━━━━━ Excerpted passage

The relative risk (also known as the risk ratio or prevalence ratio) is the ratio of event probabilities at two levels of a variable or two settings of the predictors in a model, where the "event" is the response level of interest. The relative risk can be estimated in the context of a model or using a nonmodeling approach. The estimation of model parameters can be avoided by using PROC FREQ even when more than one predictor is involved.
When assessing the effect of a particular predictor in a model, it is of interest to estimate the relative risk for that predictor adjusted for the effects of the other predictors. For a continuous predictor, the relative risk, p_{x+1}/p_{x}, is interpreted as the change in event probability for a unit increase in the predictor. For a categorical predictor, the relative risk, p_{xi }/p_{xj }, is interpreted as the change in event probability when changing from level j of the predictor to level i.
When prevalence of the event is low, the odds ratio provides a good estimate of the relative risk (Agresti 2002). In this situation, the odds ratio estimates from PROC FREQ or the usual logistic model (the default logitlinked, binomial model) fit by PROC LOGISTIC can be used to estimate relative risks. If the event probability is not small, then other approaches can be used. Four methods are presented below – estimation without a model, estimation using a macro to evaluate the relevant nonlinear combination of logistic model parameters, estimation using a loglinked binomial model, and using a Poisson approach with GEE estimation (Zou, 2004). Estimation of relative risks from multinomial response models is discussed and illustrated in this note.

━━━━━━━━━━

Copy the note on relative risk word for word, everything from "The relative risk (also" down to "predictor is involved.".

━━━━━ Provided data

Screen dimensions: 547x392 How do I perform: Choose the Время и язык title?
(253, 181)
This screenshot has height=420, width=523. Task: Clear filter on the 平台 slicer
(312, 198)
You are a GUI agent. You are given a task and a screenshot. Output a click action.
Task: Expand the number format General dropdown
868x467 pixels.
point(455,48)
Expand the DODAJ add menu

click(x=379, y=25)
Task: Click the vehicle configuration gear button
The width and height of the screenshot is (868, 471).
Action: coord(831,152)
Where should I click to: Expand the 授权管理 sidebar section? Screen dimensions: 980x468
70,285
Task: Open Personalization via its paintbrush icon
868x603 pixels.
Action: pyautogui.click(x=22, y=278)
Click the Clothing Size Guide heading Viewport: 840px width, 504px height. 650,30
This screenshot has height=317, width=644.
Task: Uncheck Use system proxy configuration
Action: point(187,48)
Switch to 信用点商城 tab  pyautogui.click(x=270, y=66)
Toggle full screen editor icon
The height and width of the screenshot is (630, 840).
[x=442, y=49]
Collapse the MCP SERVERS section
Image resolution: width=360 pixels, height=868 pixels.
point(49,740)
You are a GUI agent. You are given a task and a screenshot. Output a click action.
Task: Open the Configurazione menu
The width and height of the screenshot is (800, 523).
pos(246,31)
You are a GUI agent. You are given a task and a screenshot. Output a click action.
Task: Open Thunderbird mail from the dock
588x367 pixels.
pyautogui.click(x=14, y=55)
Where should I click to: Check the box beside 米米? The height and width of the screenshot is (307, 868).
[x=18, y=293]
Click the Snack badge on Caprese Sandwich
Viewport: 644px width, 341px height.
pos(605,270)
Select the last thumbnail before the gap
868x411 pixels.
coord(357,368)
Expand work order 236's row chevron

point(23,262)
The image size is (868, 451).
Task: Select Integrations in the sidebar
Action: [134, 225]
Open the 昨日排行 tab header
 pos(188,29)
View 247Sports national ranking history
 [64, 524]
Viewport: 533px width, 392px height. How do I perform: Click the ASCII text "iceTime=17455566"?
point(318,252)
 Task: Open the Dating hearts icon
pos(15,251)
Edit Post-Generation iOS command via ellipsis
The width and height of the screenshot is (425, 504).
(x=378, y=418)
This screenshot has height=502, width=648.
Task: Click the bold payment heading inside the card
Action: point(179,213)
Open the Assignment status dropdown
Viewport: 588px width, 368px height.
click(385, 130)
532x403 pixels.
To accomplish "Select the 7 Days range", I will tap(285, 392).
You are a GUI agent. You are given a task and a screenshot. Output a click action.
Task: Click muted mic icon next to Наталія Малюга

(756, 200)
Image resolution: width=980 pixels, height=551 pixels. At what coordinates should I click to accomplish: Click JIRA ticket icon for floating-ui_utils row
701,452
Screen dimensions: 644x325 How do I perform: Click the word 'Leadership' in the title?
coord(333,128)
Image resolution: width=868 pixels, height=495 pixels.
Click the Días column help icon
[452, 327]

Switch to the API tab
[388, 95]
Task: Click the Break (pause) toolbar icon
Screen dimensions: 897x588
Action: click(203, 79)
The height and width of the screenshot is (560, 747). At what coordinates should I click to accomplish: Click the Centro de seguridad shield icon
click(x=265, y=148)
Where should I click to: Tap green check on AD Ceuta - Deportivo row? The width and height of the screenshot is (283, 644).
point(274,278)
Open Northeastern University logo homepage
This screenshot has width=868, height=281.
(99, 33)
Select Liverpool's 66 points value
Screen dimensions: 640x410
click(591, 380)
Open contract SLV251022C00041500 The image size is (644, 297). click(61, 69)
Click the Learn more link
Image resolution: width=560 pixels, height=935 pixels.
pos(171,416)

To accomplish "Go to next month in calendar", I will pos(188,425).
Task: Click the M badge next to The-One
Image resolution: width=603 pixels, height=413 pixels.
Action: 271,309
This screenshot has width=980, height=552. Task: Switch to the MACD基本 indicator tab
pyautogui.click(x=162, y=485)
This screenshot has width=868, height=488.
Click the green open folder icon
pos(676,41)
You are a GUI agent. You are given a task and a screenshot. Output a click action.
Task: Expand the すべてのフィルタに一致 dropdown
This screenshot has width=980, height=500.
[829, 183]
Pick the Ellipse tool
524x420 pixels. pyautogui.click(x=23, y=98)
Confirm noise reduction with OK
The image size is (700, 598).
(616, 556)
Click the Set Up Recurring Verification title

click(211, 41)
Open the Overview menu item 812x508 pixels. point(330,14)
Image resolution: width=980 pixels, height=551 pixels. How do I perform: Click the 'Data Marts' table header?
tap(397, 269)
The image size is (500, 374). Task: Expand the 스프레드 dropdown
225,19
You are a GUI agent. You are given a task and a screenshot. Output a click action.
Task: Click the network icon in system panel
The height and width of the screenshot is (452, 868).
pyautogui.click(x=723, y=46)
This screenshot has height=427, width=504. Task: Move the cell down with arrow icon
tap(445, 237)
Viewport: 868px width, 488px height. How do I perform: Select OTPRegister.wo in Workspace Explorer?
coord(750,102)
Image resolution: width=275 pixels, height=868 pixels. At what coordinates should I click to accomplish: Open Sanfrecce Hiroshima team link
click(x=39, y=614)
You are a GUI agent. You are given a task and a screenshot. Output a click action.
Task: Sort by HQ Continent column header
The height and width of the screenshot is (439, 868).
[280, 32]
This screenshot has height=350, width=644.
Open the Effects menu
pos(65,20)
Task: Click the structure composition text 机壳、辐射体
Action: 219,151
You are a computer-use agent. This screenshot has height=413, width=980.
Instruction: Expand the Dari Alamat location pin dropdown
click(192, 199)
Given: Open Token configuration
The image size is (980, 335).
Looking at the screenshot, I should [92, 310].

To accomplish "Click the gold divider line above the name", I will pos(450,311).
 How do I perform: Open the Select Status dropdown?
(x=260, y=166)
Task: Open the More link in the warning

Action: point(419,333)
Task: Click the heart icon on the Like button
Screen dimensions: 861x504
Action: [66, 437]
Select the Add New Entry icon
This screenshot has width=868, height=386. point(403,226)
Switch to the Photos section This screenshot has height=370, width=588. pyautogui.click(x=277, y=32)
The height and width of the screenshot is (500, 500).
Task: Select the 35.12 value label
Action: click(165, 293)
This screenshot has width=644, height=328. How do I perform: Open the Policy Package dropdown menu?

━━━━━━━━━━

**Written answer:**
The relative risk (also known as the risk ratio or prevalence ratio) is the ratio of event probabilities at two levels of a variable or two settings of the predictors in a model, where the "event" is the response level of interest. The relative risk can be estimated in the context of a model or using a nonmodeling approach. The estimation of model parameters can be avoided by using PROC FREQ even when more than one predictor is involved.